THINGS TO DO:
(1) In the passage on Monaco's specialised courts, what makes these courts original, and what purpose does that arrangement serve? Answer in one to three sentences.
(2) Please return everything in the passage on Monaco's specialised courts from "Parties are summoned" down to "company or establishment.", word for word.

In Monaco, specialised courts and judges intervene exclusively in the fields of economic and social relationships. Their originality lies in the fact that they bring together individuals subject to appear before court with professional judges, in order to settle various disputes in the best possible way, particularly in cases opposing employers with their employees or landlords with their tenants.

These specialised courts and judges are:

The Employment Tribunal  

Jurisdiction

The Employment Tribunal, established by Act no. 446 of 16th May 1946 hears disputes that have risen in relation to the implementation or termination of employment contracts, regardless of the total sum or compensation claimed. The tribunal also has jurisdiction to hear disputes arising between employees at work and on appeals made against decisions of the grading committee (Article 11-1 of Act no. 739). Its territorial jurisdiction is determined by the location of the establishment in which the work is carried out. In cases where the work is carried out outside any fixed establishment, it is determined by the place where the contract of employment was completed.

Organisation and operation

The tribunal is under the administrative responsibility of the Ministry of Health and Social Affairs, and its offices are found not in the Palais de Justice but in the Louis II Stadium, 19 avenue des Castelans. Secretarial services are provided by a secretary rather than the general court registry.

The tribunal is made up of twenty employees and twenty employers, in accordance with sovereign ordinance no. 3851 of 14 August 1967.

Its members are appointed by sovereign ordinance for a duration of six years, on the proposal of employers’ federations and trade unions. Half of the members in each category are replaced every three years.

Proceedings before the Employment Tribunal are divided into two phases: the preliminary conciliation phase and the judgment phase.

  • The preliminary conciliation phase

The main aim of the Employment Tribunal is to achieve conciliation between the parties.
The conciliation office consists of one employee and one employer who serve alternately as the chair. It holds non-public meetings once a week and tries to reconcile the parties.
Cases are referred to the conciliation office on request of one of the parties. Parties may also choose to appear voluntarily before the office.
Parties are summoned by the secretary of the Employment Tribunal by means of a letter, which must state the names of both parties and the date on which they are required to appear as well as the subject of the claim.
The parties are required to appear in person unless there is a legitimate impediment. Parties may be assisted or represented by an avocat-défenseur, by a lawyer registered at the Monaco Bar or by an individual engaged in professional activity as an employer or employee in the Principality of Monaco. Employers may also be represented by a manager, administrator or employee of the company or establishment.
At the conciliation office the claimant may clarify or even expand his/her claim and the respondent may put forward any information that he/she considers relevant.

AVAILABLE DATA:
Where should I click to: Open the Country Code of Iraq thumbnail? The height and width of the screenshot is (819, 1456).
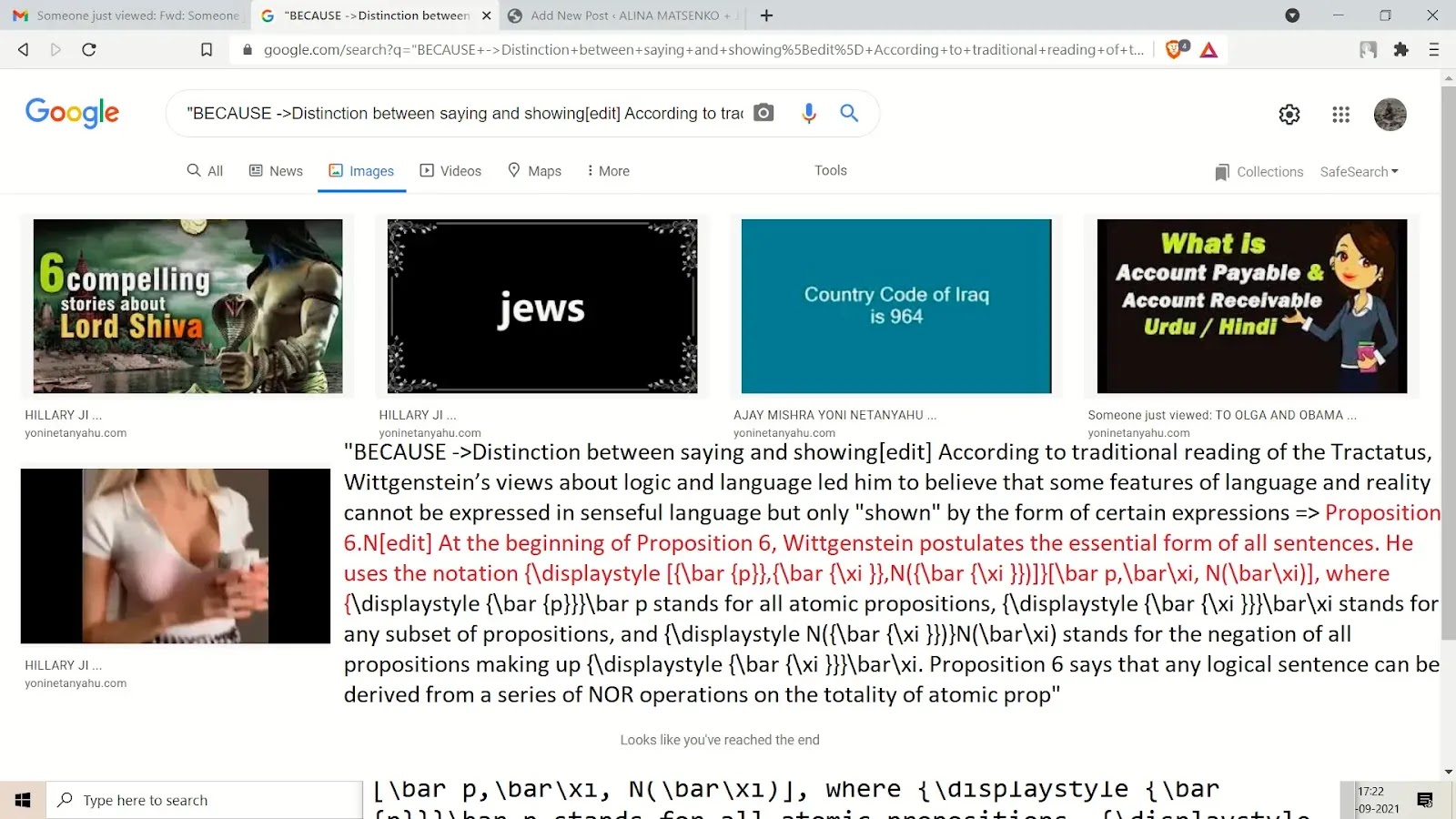pos(895,306)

EXPECTED ANSWERS:
(1) Their originality is that they bring together individuals who appear before the court with professional judges. This is done to settle disputes in the best possible way, particularly between employers and employees or between landlords and tenants.

(2)
Parties are summoned by the secretary of the Employment Tribunal by means of a letter, which must state the names of both parties and the date on which they are required to appear as well as the subject of the claim.
The parties are required to appear in person unless there is a legitimate impediment. Parties may be assisted or represented by an avocat-défenseur, by a lawyer registered at the Monaco Bar or by an individual engaged in professional activity as an employer or employee in the Principality of Monaco. Employers may also be represented by a manager, administrator or employee of the company or establishment.